**Task objective:**
Once the pictures have been set aside, copy every remaining entry exactly.

**Data items:**
◆ ◆ ◆

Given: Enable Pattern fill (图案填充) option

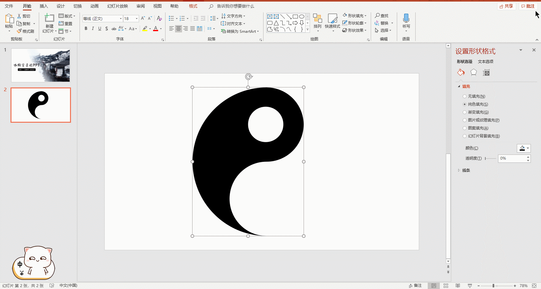Looking at the screenshot, I should 465,128.
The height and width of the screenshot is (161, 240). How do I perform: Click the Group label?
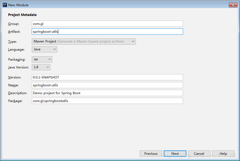point(14,24)
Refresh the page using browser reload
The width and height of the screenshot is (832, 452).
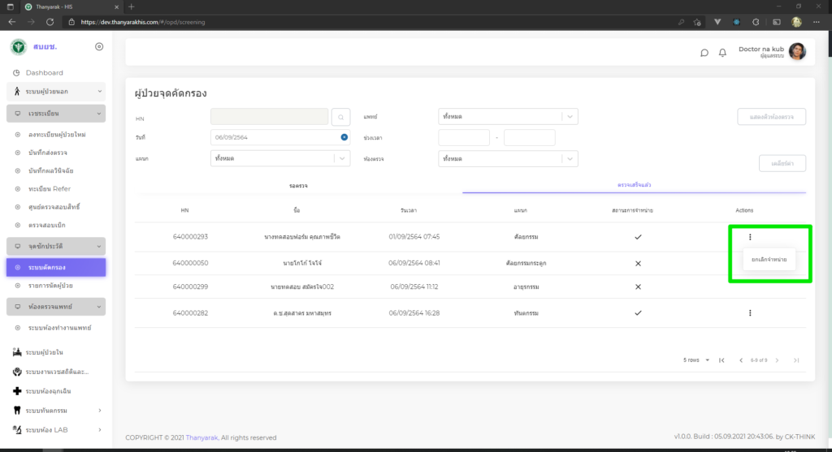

◆ ◆ ◆

**Answer to the exercise:**
Given: Enable Pattern fill (图案填充) option

Looking at the screenshot, I should 465,128.
The height and width of the screenshot is (161, 240). How do I perform: Click the Group label?
point(14,24)
Refresh the page using browser reload
The width and height of the screenshot is (832, 452).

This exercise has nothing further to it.